До самого вечера провозился он с комиком. И сам умаялся, и его заездил. Кончилось тем, что комик страшно ослабел, потерял способность даже стонать и окаменел с выражением ужаса на лице. За окаменением наступило что-то похожее на сон.
На другой день комик, к великому удивлению Почечуева, проснулся, — стало быть, не умер. Проснувшись, он тупо огляделся, обвел комнату блуждающим взором и стал припоминать.
— Отчего это у меня всё болит? — недоумевал он. — Точно по мне поезд прошел. Нешто водки выпить? Эй, кто там? Водки!
В это время за дверью стояли Почечуев и Гребешков.
— Водки просит, стало быть, не выздоровел! — ужаснулся Почечуев.
— Что вы, батюшка, Прокл Львович? — удивился парикмахер. — Да нешто в один день вылечишь? Дай бог, чтобы в неделю поправился, а не то что в день. Иного слабенького и в пять дней вылечишь, а это ведь по комплекции тот же купец. Не скоро его проймешь.
— Что же ты мне раньше не сказал этого, анафема? — застонал Почечуев. — И в кого я несчастным таким уродился! И чего я, окаянный, жду еще от судьбы? Не разумнее ли кончить разом, всадив себе пулю в лоб, и т. д.

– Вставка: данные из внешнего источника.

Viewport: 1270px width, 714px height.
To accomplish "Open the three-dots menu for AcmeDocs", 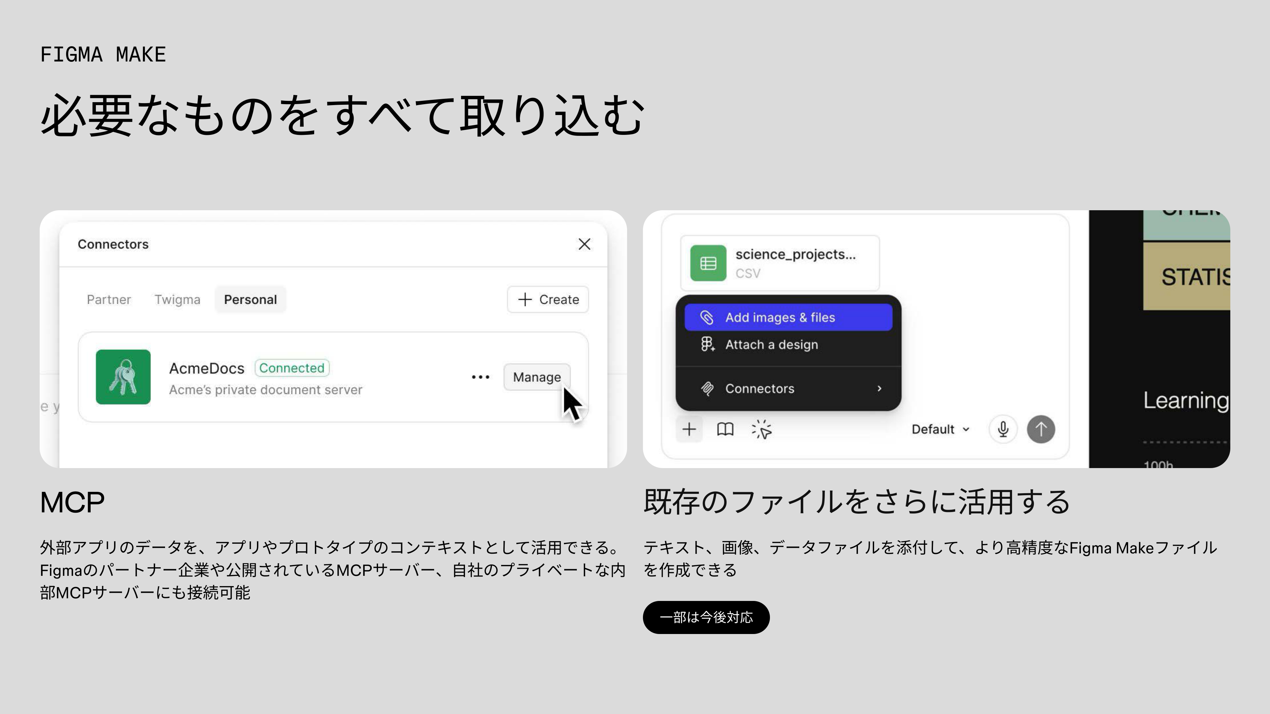I will pyautogui.click(x=480, y=377).
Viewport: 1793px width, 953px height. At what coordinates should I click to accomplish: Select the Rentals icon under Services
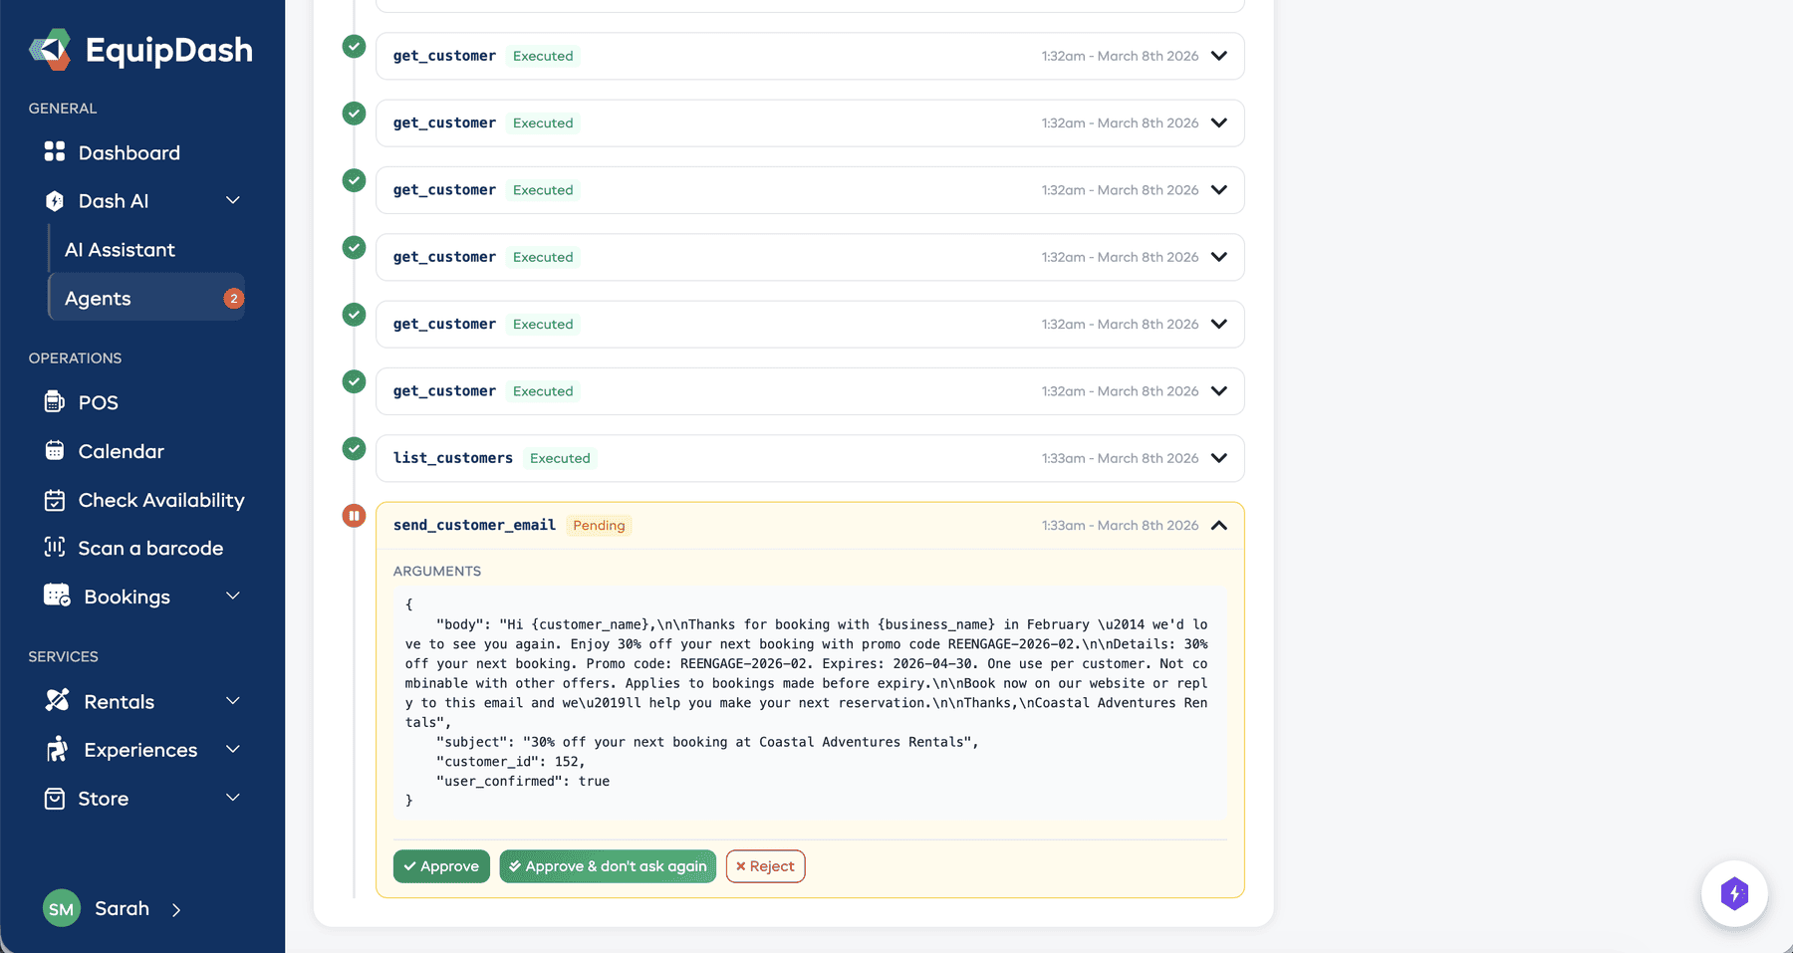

Как ни мрачно глядел на свою судьбу Почечуев, однако через неделю Дикобразов 2-й уже играл и абонементных денег не пришлось возвращать. Гримировал комика Гребешков, причем так почтительно касался к его голове, что вы не узнали бы в нем прежнего заушателя.
— Живуч человек! — удивлялся Почечуев. — Я чуть не помер, на его муки глядючи, а он как ни в чем не бывало, даже еще благодарит этого чёрта Федьку, в Москву с собой хочет взять! Чудеса, да и только!
Сонная одурь*
В зале окружного суда идет заседание. На скамье подсудимых господин средних лет, с испитым лицом, обвиняемый в растрате и подлогах. Тощий, узкогрудый секретарь читает тихим тенорком обвинительный акт. Он не признает ни точек, ни запятых, и его монотонное чтение похоже на жужжание пчел или журчанье ручейка. Под такое чтение хорошо мечтать, вспоминать, спать… Судьи, присяжные и публика нахохлились от скуки… Тишина. Изредка только донесутся чьи-нибудь мерные шаги из судейского коридора или осторожно кашлянет в кулак зевающий присяжный…
Защитник подпер свою кудрявую голову кулаком и тихо дремлет. Под влиянием жужжания секретаря мысли его потеряли всякий порядок и бродят.
«Какой, однако, длинный нос у этого судебного пристава, — думает он, моргая отяжелевшими веками. — Нужно же было природе так изгадить умное лицо! Если бы у людей были носы подлиннее, этак сажени две-три, то, пожалуй, было бы тесно жить и пришлось бы делать дома попросторнее…»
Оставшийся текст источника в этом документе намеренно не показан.